CDHs are universal electron donors for LPMOs. CDHs have been shown to act as an electron donor for several fungal family AA9 LPMOs (LPMO9s4, 20). In the present study, we show that MtCDH can efficiently transfer electrons from lactose to two bacterial LPMOs that only share 23% sequence identity, target different substrates and share less than 15% sequence identity with their fungal counterparts (Figs. 2 and 3). Observed electron transfer rates up to 32 s−1 were reached, meaning that electron transfer from CDH to the bacterial LPMOs is as efficient as transfer to LPMO9s26 or to other protein electron acceptors like cyt c.42 This indicates that CDHs can act as a general electron donor for LPMOs, independent of LPMO origin and seemingly independent of LPMO sequence. It has been suggested that LPMO9s share a conserved region located distantly from the active site, which may have evolved to interact with the CDH CYT domain for electron transfer.43, 44 This region is not conserved in the bacterial LPMO10s. A conserved site for potential protein‐protein interactions was neither found on the surface of the CYT domain of CDH.26 All in all, available data indicate that electron transfer between CDH and LPMOs does not depend on protein‐protein interactions and conserved docking sites. Electron transfer is more likely to only involve the actual sites of oxidation and reduction, which, for LPMOs, is the copper site and its conserved histidine brace.

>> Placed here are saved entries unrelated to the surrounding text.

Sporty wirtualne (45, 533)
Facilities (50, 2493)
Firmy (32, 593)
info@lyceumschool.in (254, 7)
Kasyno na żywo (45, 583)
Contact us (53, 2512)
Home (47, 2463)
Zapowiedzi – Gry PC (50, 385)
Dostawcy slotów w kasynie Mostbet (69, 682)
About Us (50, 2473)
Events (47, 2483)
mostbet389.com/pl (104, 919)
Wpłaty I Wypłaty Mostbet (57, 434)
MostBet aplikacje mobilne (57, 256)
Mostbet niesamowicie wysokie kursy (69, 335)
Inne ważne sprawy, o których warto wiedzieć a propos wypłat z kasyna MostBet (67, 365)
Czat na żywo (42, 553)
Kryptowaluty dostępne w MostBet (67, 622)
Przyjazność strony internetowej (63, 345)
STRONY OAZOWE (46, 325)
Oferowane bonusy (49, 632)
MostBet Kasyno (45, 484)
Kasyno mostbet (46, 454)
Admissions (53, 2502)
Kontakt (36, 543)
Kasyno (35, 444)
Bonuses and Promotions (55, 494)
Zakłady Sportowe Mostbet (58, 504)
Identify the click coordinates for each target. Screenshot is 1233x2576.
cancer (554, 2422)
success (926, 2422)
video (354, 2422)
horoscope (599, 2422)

Putative protein electron donors in bacterial LPMO‐containing chitinolytic/cellulolytic enzyme systems have not yet been identified, but the redox active protein “cbp2D” from Cellvibrio japonicus has been shown to be crucial for degradation of crystalline cellulose by the bacterium and has been proposed to represent a bacterial counterpart to CDH.45 Indeed, the present data add support to the emerging notion that LPMOs may receive electrons from many sources.22 The combination of a chitin‐active LPMO (CBP21) with CDH offered unprecedented possibilities for in‐depth studies of the CDH‐LPMO interplay, since CDH does not act on the LPMO substrate (which is chitin, not cellulose).

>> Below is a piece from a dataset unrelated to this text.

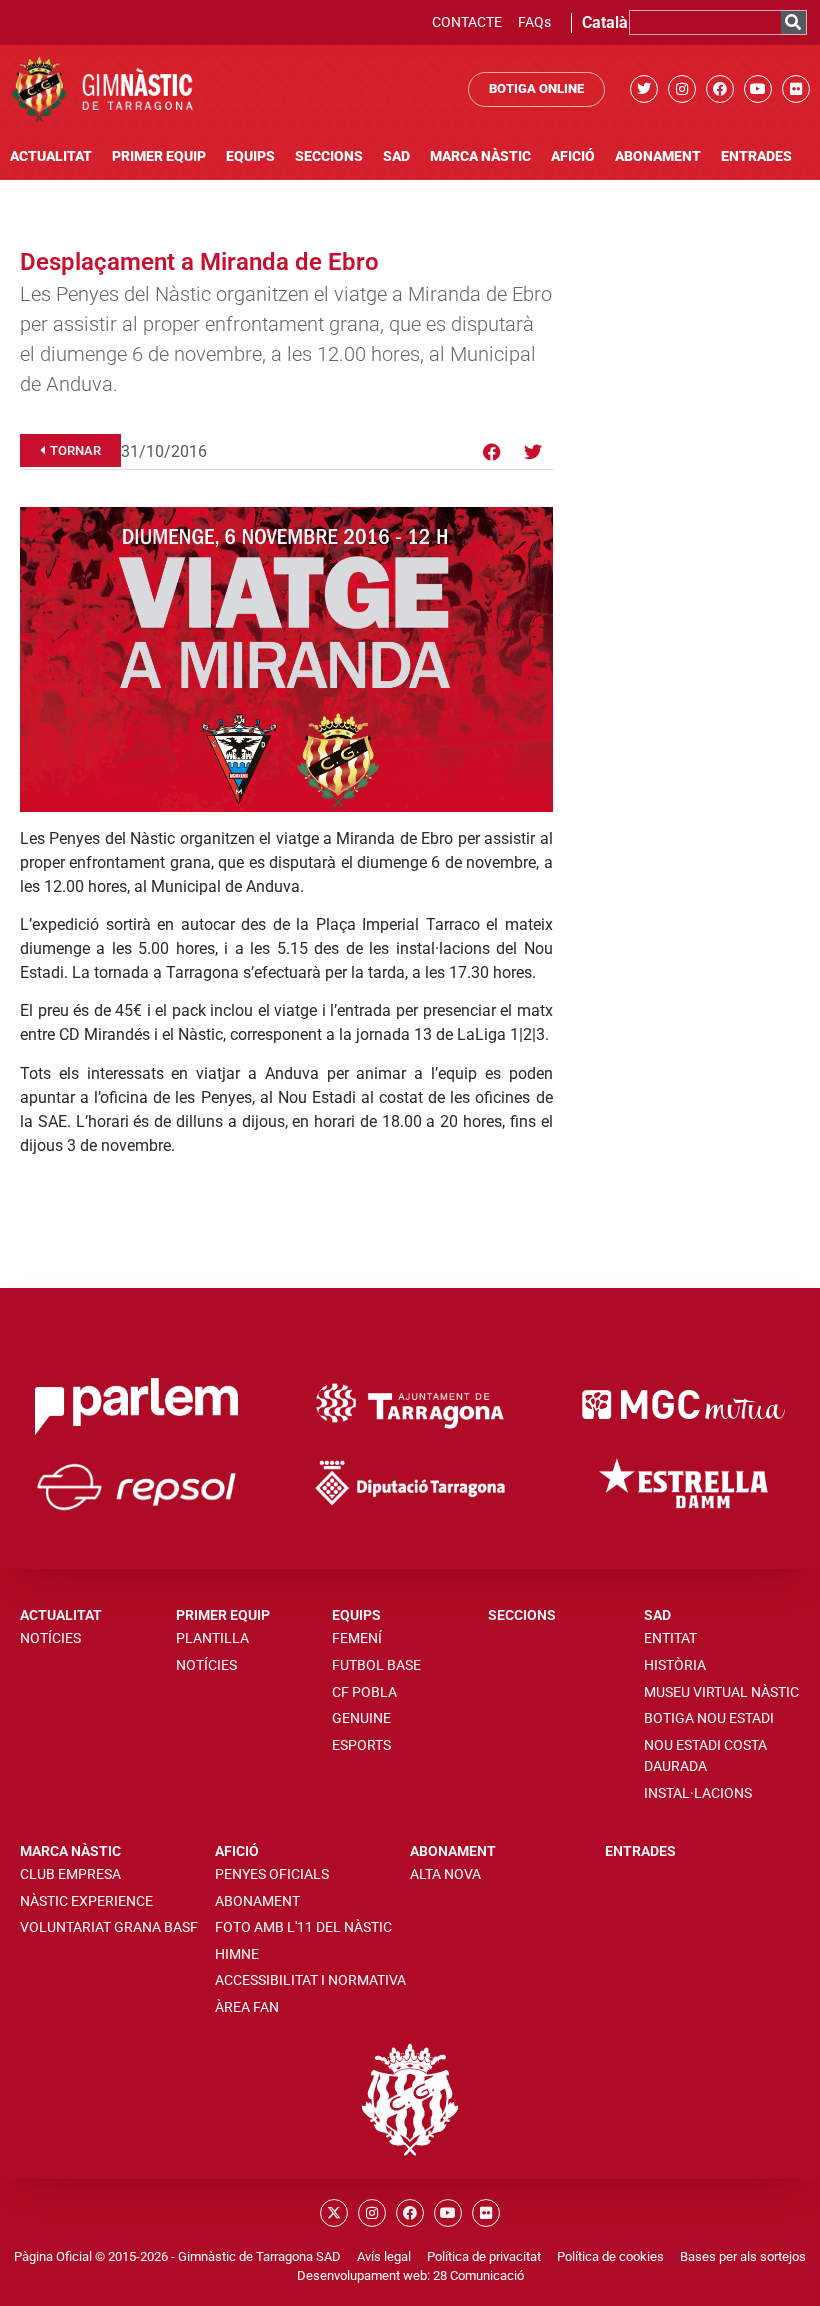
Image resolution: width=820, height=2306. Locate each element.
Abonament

Use of MtCDH provides linear kinetics for CBP21

Despite intense research on LPMOs in recent years, kinetic data are scarce. It has been difficult to obtain linear progress curves, which is likely due to the common use of small molecule electron donors such as ascorbate, reduced glutathinone, and l‐cysteine. Such reducing agents are prone to autooxidation, which not only depletes the concentration of reductant, but also generates reactive oxygen species that can affect the stability of the proteins in the reaction. Indeed, a recent study reported that H2O2 generated by futile LPMO activity reduced the activity of the glycoside hydrolases present in the enzyme cocktail.46 We show here that, when using an optimal LPMO:CDH ratio, the progress curves are linear until substrate depletion comes into play [Fig. 6(A)]. Catalysis by LPMOs is slow (in the “per minute” range), whereas reduction of the LPMO active site copper can be substantially faster (in the “second range”; Fig. 2). With this in mind, it is not surprising that the data in Figures 4 and 5 show that dosing of electrons is important. When feeding electrons too fast to the LPMOs, side reactions are likely to occur, leading to generation of H2O2 (either by the LPMO itself or by CDH lacking sufficient electron acceptors) and possibly the generation of reactive oxygen species. While an initial faster product formation rate is obtained, LPMO activity ceases more rapidly, which not only may preclude kinetic analysis but which also is disadvantageous in an applied setting. Comparison of Figure 4 (CDH/lactose) with Figure 5 (ascorbic acid) clearly shows that, when dosing the CDH optimally, CDH comprises a stable electron‐donating system for the LPMO, in contrast to unstable ascorbic acid [Fig. 6(A)]. Notably, the CDH/lactose system allows tuning of LPMO activity in chitin degradation reactions by simply regulating the concentration of lactose.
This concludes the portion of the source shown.